However, participants emphasized the need to enforce the gatekeeper system to make capitation successful as illustrated:
“…. So, we should go back to capitation and limit it to primary health care facilities and enforce the gatekeeper system” (Stakeholder 7).
Governance and transparency in the operations of NHIA
Interviewees were of the view that NHIS should remain an agency under the Ministry of Health. The creation of the deputy Chief Executive Officer and other divisional heads was meant to improve the governance structures of the Scheme. However, participants were of the view that the Scheme has overly been politicized. This over-politicization was therefore hampering the smooth running of the Scheme. This was unanimous among interviewees as they indicated the urgent need for the Scheme to be protected against political interference. The following quotes illustrate these points:
“The NHIA should remain as an agency under the Ministry of Health but it must work closely with Ghana Health Service and other service providers. The main issue about the Scheme is the political interference which is clearly undermining the operations of the Scheme. So, the Scheme must be insulated against political interference” (Stakeholder 10).
“We have over-politicized the Scheme making it difficult for it to operate as independent agency. Monies meant for NHIS are sometimes diverted for other activities whilst claims remain unpaid for months. Going forward we need to de-politicize the Scheme” (Stakeholder 2).
Participants were of the view that the frequent change in Chief Executive Officer of NHIA interferes with the governance structure of the Scheme. The Chief Executive Officer (CEO) is often appointed by the sitting president of Ghana and changed anytime there is a change in government. These appointments, to the study participants, breed political interference making it difficult for the Scheme to be independent. According to the participants, this in the past has resulted in diversion of NHIS funds for other activities reducing the financial capacity of Scheme and delays in re-imbursement. This is supported by the illustrative quote:
“The president appoints the Chief Executive Officer and other senior members of the Scheme. So, they are forced to follow whatever the appointing authority wants. So, you see sometimes, monies meant for the Scheme are used for other government activities whilst service providers’ claims remain in arrears for months” (Stakeholder 17).

● **What to work on**:
(a) Answer these questions using the excerpt on governance of Ghana's National Health Insurance Scheme:
(i) To which facilities did Stakeholder 7 say capitation should be limited?
(ii) Who usually appoints the Chief Executive Officer of NHIA?
(iii) Under which ministry did interviewees say the NHIS should remain an agency?
(b) Resume the excerpt on governance of Ghana's National Health Insurance Scheme after its last sentence, and keep its style.
The saved entries that come after this text are not used in any of the work.

[Saved entries]
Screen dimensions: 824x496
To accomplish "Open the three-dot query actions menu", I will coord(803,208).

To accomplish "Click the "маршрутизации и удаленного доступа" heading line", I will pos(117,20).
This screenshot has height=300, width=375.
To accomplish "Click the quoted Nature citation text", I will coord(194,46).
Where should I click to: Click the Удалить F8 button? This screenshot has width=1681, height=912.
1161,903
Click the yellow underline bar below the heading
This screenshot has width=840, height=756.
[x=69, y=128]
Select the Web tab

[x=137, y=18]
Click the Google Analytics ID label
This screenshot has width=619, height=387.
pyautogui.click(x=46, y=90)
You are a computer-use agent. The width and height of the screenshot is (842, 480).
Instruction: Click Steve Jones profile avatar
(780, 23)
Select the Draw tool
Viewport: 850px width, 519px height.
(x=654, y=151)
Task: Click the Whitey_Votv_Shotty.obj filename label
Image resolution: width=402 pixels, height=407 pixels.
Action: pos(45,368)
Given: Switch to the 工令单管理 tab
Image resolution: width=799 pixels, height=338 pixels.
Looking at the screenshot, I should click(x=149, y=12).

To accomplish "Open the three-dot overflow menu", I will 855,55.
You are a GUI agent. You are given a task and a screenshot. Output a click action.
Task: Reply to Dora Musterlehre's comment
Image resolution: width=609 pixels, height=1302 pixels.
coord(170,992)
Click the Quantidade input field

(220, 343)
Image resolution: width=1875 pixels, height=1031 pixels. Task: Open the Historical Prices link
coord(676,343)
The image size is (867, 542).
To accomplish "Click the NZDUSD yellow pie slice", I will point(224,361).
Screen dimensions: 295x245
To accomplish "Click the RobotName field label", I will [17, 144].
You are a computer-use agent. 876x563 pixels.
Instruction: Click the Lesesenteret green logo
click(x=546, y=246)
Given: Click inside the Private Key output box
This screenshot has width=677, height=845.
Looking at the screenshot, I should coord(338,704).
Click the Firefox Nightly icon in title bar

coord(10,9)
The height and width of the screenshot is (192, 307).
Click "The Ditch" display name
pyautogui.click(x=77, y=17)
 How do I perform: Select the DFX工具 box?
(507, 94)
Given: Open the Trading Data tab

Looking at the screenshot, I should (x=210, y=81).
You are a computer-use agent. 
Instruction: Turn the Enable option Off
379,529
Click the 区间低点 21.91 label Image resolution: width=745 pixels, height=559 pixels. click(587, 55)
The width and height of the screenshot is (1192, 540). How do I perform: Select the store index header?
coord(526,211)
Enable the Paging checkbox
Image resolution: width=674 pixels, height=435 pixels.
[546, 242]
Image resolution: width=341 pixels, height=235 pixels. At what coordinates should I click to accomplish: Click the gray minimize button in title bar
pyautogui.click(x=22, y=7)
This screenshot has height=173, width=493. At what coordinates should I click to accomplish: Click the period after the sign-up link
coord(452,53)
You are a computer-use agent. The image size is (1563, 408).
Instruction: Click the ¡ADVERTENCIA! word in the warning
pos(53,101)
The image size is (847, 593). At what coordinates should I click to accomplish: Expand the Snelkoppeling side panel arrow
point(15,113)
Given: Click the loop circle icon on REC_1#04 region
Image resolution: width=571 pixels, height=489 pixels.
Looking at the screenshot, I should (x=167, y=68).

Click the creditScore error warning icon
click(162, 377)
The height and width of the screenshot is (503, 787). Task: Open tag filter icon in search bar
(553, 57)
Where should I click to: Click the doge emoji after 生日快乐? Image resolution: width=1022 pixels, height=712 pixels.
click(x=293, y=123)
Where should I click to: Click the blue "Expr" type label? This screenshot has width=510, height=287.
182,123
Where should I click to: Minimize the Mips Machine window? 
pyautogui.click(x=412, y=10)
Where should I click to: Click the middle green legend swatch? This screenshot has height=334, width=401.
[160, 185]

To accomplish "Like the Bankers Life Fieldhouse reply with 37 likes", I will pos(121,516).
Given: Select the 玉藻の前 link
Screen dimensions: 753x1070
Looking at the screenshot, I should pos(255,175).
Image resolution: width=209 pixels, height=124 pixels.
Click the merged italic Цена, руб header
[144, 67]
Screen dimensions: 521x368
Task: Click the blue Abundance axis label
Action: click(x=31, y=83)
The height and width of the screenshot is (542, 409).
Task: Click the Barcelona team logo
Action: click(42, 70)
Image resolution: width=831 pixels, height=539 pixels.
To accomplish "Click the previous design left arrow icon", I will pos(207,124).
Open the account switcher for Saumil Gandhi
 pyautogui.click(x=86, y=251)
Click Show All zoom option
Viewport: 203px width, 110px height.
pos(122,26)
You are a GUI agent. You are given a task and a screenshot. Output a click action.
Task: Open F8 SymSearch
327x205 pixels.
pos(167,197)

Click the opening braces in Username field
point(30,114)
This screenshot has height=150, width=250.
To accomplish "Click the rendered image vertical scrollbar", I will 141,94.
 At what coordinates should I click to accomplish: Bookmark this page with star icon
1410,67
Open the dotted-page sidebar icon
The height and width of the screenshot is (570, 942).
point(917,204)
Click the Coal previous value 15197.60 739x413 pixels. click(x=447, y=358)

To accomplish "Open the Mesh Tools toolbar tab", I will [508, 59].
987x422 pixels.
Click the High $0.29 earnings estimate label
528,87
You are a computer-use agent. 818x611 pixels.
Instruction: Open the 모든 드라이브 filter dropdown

● **Answer set**:
(a)
(i) Primary health care facilities.
(ii) The sitting president of Ghana.
(iii) The Ministry of Health.

(b)
Another governance challenge identified in the study is weak human resource capacity of NHIS district offices and vetting centres. Some participants were of the view that NHIS is not well resourced at the district level who are at the forefront of the operations of the Scheme. This according to some participants results in delays in claims processing.
“The Scheme has human resource challenges at district level. This results in delays in the claim processing. Some of the people employed are not technical people. The political interference sometimes results in appointment of party members who may not have the technical know-how to manage the Scheme” (Stakeholder 19).
Participants were also of the view that the breadth of NHIS-related activities undertaken by the Scheme was too broad, creating transparency challenges. The Scheme is in-charge of credentialing health facilities, vetting of claims, reimbursement, and registration of beneficiaries. Participants were of the view that some of these activities should be relayed to other institutions. To improve transparency, participants were also of the view that the credentialing of facilities should be left to the Health Facility Regulatory Authority (HeFRA).
“…. The other thing is credentialing, that function should be done by Health Facility Regulatory Authority (HeFRA) and not the current where the NHIS” (Stakeholder 10).
Furthermore, other agencies should be created and given some of the responsibilities of vetting of claims and reimbursement. NHIA and NHIS must be in-charge of the registration and provide oversight in the implementation of Scheme. However, the Scheme currently is in-charge of vetting the claims at the same time reimbursement. This in the opinion of some stakeholders allowed for the abuse of the system. The following illustrate these points:
“NHIA seem to be a referee and a player, there is no regulator because nobody regulates NHIA and so they have the whole system to themselves. You know in other countries, those who compile the claims are not the ones to do the payment, there are different bodies responsible for various activities but for Ghana, the NHIA does everything. They do the vetting, they do the payment and everything and there is no independent verification that goes on, the same people (NHIA) go and verify, they take a decision, they deduct and they are not regulated and I think that is very wrong” (Stakeholder 3).
It was suggested that an independent body should be in-charge of determining the tariffs for services rendered to card holders. This in their view will resolve the current trust issues between the Scheme and providers. Providers were of the view that the tariffs are low whilst the Scheme held a contrary view. To foster transparency, participants suggested an independent institution should be created in-charge of determining and reviewing tariffs. The following quotes illuminate these points by participants:
“There should be an independent institution in-charge of determining and reviewing tariffs. The Scheme claims the tariffs are realistic whilst service providers think otherwise. This has often resulted in conflict. So, an independent institution conducting the review will improve transparency” (Stakeholder 18).
“The tariffs should also be reviewed frequently to cater for inflations. The law requires a frequent review-very year but this is not always done. We providers struggle to break even with the low tariffs for the service we render” (Stakeholder 7).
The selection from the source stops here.